This article is being reprinted due to a production error that occurred in the Sept. 30 edition of the Waunakee Tribune.

Several students reported this week that they had experienced harassment and discrimination in Waunakee schools, attesting to the fact that bias is more prevalent than many community members have previously claimed.

“A lot of adults in the community think that everything in Waunakee is fine, and I’ve had peers tell me that Waunakee isn’t racist,” junior Madysen Punsel said. “I’ve lived here my whole life.
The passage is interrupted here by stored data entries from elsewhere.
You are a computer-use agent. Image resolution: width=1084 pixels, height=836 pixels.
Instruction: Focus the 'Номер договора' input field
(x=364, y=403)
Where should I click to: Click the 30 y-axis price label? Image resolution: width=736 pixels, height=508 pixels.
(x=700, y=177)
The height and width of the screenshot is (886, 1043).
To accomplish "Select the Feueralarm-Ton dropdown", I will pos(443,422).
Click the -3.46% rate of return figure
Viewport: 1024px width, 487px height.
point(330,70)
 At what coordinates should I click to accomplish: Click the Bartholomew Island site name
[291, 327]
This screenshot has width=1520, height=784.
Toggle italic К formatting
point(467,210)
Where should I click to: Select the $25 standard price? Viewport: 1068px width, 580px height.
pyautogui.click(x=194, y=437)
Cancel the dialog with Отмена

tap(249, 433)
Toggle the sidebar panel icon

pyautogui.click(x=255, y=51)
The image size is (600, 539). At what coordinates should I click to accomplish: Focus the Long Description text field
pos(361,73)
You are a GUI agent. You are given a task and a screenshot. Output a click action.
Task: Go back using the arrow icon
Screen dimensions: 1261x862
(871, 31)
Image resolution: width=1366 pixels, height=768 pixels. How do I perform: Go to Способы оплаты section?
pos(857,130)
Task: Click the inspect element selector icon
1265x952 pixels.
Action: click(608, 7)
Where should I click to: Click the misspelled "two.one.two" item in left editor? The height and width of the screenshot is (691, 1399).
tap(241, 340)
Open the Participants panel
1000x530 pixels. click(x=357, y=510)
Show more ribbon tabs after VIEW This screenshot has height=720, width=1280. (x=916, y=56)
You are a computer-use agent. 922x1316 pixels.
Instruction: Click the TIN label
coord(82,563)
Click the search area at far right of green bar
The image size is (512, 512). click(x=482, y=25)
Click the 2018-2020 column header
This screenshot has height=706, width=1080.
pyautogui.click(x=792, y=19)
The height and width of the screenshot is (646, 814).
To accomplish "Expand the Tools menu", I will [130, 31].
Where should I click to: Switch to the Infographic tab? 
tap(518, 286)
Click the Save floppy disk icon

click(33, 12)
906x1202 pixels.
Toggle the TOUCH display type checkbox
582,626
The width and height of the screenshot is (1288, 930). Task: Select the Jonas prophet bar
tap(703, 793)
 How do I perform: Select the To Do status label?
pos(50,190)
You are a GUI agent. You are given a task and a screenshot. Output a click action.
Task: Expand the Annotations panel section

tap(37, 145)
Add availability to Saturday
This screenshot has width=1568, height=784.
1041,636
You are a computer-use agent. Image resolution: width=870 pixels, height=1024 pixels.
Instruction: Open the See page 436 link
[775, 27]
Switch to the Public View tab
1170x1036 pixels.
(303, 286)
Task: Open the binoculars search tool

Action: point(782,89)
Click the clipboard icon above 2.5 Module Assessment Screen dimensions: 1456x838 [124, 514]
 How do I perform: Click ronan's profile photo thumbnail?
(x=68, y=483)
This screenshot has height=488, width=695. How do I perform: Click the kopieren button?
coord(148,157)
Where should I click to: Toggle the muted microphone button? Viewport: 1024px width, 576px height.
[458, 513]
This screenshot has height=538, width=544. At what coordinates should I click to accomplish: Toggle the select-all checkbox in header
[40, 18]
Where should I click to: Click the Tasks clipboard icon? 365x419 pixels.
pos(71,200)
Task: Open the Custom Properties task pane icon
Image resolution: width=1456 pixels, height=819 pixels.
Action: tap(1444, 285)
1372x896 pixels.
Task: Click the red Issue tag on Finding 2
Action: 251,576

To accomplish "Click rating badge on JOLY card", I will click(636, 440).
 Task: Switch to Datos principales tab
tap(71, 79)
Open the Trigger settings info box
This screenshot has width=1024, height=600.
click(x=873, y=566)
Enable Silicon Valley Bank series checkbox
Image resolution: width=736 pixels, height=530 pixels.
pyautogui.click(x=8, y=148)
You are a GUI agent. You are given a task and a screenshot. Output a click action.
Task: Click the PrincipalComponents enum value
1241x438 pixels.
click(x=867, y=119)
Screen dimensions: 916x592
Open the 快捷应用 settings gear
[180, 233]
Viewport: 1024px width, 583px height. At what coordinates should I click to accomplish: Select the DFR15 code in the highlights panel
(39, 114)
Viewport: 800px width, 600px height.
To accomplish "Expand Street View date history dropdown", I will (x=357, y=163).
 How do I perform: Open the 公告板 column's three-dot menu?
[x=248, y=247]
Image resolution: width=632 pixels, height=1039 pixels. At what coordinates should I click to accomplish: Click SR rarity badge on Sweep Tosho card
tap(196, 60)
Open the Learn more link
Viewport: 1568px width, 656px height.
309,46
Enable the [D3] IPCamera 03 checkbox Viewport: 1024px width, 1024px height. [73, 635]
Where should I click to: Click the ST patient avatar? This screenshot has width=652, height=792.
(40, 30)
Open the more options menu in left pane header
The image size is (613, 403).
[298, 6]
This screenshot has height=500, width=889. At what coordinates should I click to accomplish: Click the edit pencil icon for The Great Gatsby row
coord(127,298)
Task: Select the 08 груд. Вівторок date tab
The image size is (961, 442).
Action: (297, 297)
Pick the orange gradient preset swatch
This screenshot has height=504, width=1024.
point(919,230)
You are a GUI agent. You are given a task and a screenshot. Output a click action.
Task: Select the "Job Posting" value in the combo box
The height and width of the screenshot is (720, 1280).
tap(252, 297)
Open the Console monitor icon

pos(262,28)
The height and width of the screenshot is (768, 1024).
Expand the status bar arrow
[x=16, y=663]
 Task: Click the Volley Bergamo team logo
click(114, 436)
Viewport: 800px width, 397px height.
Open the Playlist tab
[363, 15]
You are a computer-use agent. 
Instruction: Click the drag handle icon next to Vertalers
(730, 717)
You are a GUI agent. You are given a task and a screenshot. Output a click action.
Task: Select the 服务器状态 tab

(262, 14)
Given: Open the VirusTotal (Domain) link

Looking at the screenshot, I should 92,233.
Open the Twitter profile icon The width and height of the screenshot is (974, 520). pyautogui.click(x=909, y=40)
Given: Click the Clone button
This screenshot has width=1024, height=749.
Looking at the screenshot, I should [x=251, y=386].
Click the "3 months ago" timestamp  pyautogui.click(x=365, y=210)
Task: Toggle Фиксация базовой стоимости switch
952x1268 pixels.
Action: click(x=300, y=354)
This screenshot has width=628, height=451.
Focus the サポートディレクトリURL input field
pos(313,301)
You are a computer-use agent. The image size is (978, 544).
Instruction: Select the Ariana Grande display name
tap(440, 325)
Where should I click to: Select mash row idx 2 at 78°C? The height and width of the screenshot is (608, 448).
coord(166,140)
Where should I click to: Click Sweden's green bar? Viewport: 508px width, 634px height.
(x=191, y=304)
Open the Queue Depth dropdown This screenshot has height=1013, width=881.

And throughout my elementary, middle- and high-school years, I’ve experienced racism.”

Punsel was one of seven students to speak at a community-engagement meeting held at the high school Monday night, sharing some of the experiences they had had during their K-12 education.

The Sept. 27 meeting was the first of four community-engagement sessions to be held this school year.

Superintendent Randy Guttenberg started the meeting with a presentation and explained that its purpose was to discuss diversity, equity and inclusion (DEI) efforts taking place in the district.

Guttenberg said equity and access to opportunities has been a topic within the educational realm for some time, and a priority for Waunakee school officials the past 4-5 years. He listed some of the measures the district had taken to make programs, information and other resources more accessible to students and their families.

Guttenberg said translation and interpretation services have improved access to information for the district’s 129 English Language Learners, while a fee-waiver policy and the 2017 creation of the Student Financial Assistance Fund has given students in economically disadvantaged families the opportunity to participate in co-curricular activities.

Partnerships with the Dane County Equity Consortium, the National Equity Project, the Minority Student Achievement Network (MSAN), Nehemiah, CESA 2 and the Ho-Chunk Nation have focused on addressing equity and inclusion in the district. Guttenberg said much of the work to improve those areas had been in response to student concerns.

Feedback received during the comments section of the meeting suggested that school officials could be doing more.

Waunakee High School graduate Izabella Moore said she came to the district in fourth grade. Throughout her nine years in the school system, she was regularly subjected to racial slurs.

“I’ve been called the N-word on multiple occasions,” Moore said, adding that staff is often unresponsive to reports of bias-related incidents. “And I understand that teachers don’t know what to do. But this is what needs to get learned. This is what teachers need to learn, and this is what students need to learn.”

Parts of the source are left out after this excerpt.